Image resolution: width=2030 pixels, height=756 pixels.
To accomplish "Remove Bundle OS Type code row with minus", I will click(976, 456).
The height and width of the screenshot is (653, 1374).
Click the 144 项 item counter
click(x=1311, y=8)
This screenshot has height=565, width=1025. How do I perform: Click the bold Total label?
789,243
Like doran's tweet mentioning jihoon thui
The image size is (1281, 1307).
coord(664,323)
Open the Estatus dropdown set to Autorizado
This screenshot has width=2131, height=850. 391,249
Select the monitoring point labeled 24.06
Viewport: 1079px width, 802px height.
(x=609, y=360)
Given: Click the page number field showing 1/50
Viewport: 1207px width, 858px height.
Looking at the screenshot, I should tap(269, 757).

## Goal of the exercise:
Copy the material above back out, exactly as written.

## The answer:
Image resolution: width=2030 pixels, height=756 pixels.
To accomplish "Remove Bundle OS Type code row with minus", I will click(976, 456).
The height and width of the screenshot is (653, 1374).
Click the 144 项 item counter
click(x=1311, y=8)
This screenshot has height=565, width=1025. How do I perform: Click the bold Total label?
789,243
Like doran's tweet mentioning jihoon thui
The image size is (1281, 1307).
coord(664,323)
Open the Estatus dropdown set to Autorizado
This screenshot has width=2131, height=850. 391,249
Select the monitoring point labeled 24.06
Viewport: 1079px width, 802px height.
(x=609, y=360)
Given: Click the page number field showing 1/50
Viewport: 1207px width, 858px height.
Looking at the screenshot, I should tap(269, 757).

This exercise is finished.